Lettre 581 : C.B.D.L.R. à Pierre Bayle

A Paris ce 24 juin 1686

• Je ne sçay Monsieur si pour la premiére fois que je me donne l’honneur de vous écrire • je le feray assez tost pour que vous profitiez en quelque manière de ce que je dois vous dire. C’est au sujet du livre des Prejugez contre le jansenisme dont vous avez promis de parler dans vos 1 res Nouvelles [1]. Le docteur qui en est auteur est un jeune homme de Chambery fils d’un conseiller ou senateur au Senat de Savoye comme on l’appelle là ; qui n’a gueres plus de 26 à 27 ans. Il a assez bien soûtenu son rang dans les ecoles de Sorbonne tandis qu’il les a frequentées et son assiduité à s’y trouver surtout durant la licence crainte de payer des amandes aussi bien que son application ont fait conjecturer qu’il deviendroit quelque chose de bon. Pour les sermons qu’il a faits dans quelques églises de Paris durant ce temps là ils ne luy ont pas beaucoup relevé sa reputation ; car ils ne valoient pas grand chose si l’on peut appeller ainsy des discours sur la parole de Dieu. Peut estre que ceux de l’Avent qu’il a presché à son retour en Savoye devant le Senat de Chambery auront eu plus d’applaudissement parce que quelque accoutumé que l’on • y soit à n’y entendre que d’habiles gens on aura bien voulu en consideration de / Mr son pere luy donner quelques eloges apparents ou affectez.
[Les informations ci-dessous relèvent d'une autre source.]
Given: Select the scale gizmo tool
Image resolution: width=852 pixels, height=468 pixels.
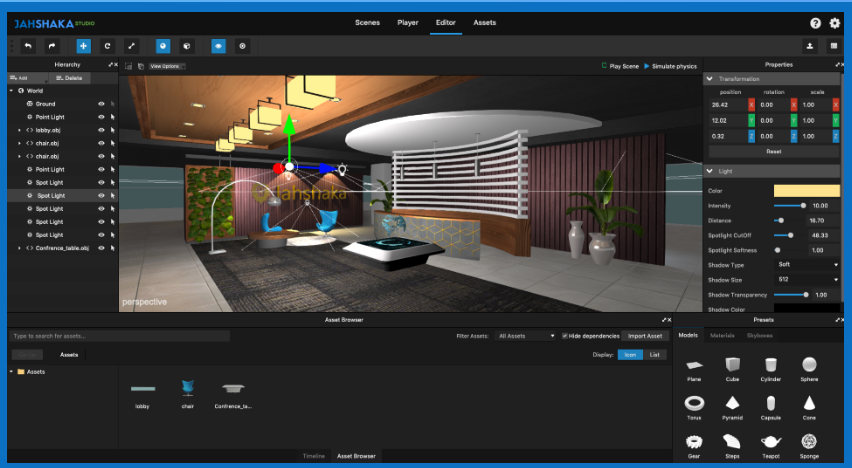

Il en pourra avoir esté de mesme • du sermon qu’il a dit-on prononcé à Turin en presence de leurs A[ltesses] R[oyales] aussi bien que du celebre discours fait en presence de l’Academie royale de la mesme ville qu’il n’a pas manqué de faire inserer dans le Mercure galant de l’année derniére [2]. Il reussira sans doute encore mieux dans l’Eglise de son prieuré de Bellevaux parce qu’étant située entre quatre ou cinq montagnes et éloignée d’une demy lieüe de tout village il y sera rarement entendu que par des religieux idiots qui la desservent.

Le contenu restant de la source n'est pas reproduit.